I was hoping by the time I shed my children for an hour – and by “shed”, I mean “ignore” – and got down to writing a post, the fools on the Hill would have come to their senses and worked out a plan for raising the debt ceiling. No such luck. On Monday night, President Obama took to the airwaves, essentially pleading for our help, urging us to write our representatives in Congress telling them that the “three ring circus” going on right now in Washington is unacceptable and the debt ceiling charade is unprecedented. He’s right on both counts, but I think “three ring circus” suggests some levity and it appears there is none to be found between President Obama and House Speaker John Boehner. Have you sent an email to your rep? Go ahead and do it right now, whether they need to hear from you or not. Go ahead, I’ll wait. Everybody’s doing it. You should too.
Before this past week, I thought John Boehner was at least straightforward. I might disagree with much of what he believes but I thought his desire to serve was larger than his ambition. His rebuttal on Monday night was disappointing. It was patronizing, dishonest and confused. I expected something different. Shame on you, John.

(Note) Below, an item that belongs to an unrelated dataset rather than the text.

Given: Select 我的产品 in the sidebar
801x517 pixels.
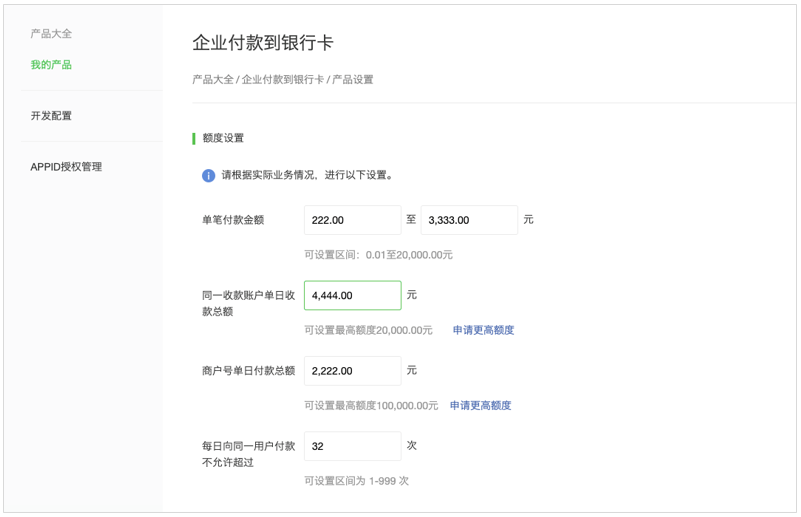Looking at the screenshot, I should pyautogui.click(x=51, y=65).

So, this debt ceiling thing… Some of the most important bits of information that the president shared with us have to do with precedent. Raising the debt ceiling, while unfortunate, is something that has been done again and again and again, by presidents both Republican and Democrat, in order to pay bills on time, period. The deficit is another beast and one that our divided Congress has been working on forever. We don’t have enough money to balance our books so we’re running a deficit and we have to borrow money. Down the road, we’d all like to be flush and figure out our finances by cutting and earning more. It’s serious. But right now, today, this moment, we need to raise the damn debt ceiling. To the conservative, I-don’t-really-understand-my-role-as-a-congress-member House Republicans, I will use one of my favorite lyrics from the sadly departed Amy Winehouse: what kind of fuckery is this? (Sorry Mom.) Eeeeenough! Write your congressional representative RIGHT NOW (because I know some of you didn’t do it a minute ago.) Those wackadoos in the House think this bullshit (again, sorry) is what the American people want which is why they’re behaving the way they are. Please, I urge you, let them know differently.
On Monday, the NFL owners and players sealed the deal for the 2011 season to take place, with changes to their collective bargaining agreement, salary caps, and free agency policies. Get the latest news regarding trades and signings at NFL.com. Thursday evening, August 11th, Baltimore will play Philadelphia in the first game of the preseason. Yippeeeeeeeeee!
Do you remember the tragic case of the drunk mother who drove the wrong way in her minivan near New York City, killing herself and seven others two summers ago? The tragedy continues. Her husband is suing the state, claiming inadequate signage on the roads was to blame for his wife driving the wrong way. I realize it’s an attempt on his part to find money to help with all of the legal and medical bills (his son was the sole survivor) but I think, in terms of karma, this is a really bad idea.
I mentioned tattoos the other day. Kat Von D, Jesse James’ latest “soul mate” and fiancé, called off their wedding AFTER getting his face tattooed on her side (I’m not sure which side). Of course, this is from the star of TLC’s “LA Ink”, so I’m pretty sure she knew how permanent it was. Still.
There’s a rant I’ll have soon with y’all about portion sizes in restaurants and fast food joints. Just the other day, for the third time this week, I started a sentence with, “When I was a kid…” I was telling my children how McDonald’s used to sell their French fries in one size – a small white envelope filled with the delicious tater treats. There was no super-sizing options available and, guess what? It was enough. So I was encouraged to read that McDonald’s is trying to address concerns that their food is making people fat. They’re changing the portion of French fries in their Happy Meals (from a giant handful to a small one) and including a fruit or vegetable. It’s a start. Now, they should help all of us who can’t help ourselves and stop offering bigger grown-up meals for less money.
Have a lovely day. Write your congressional representative.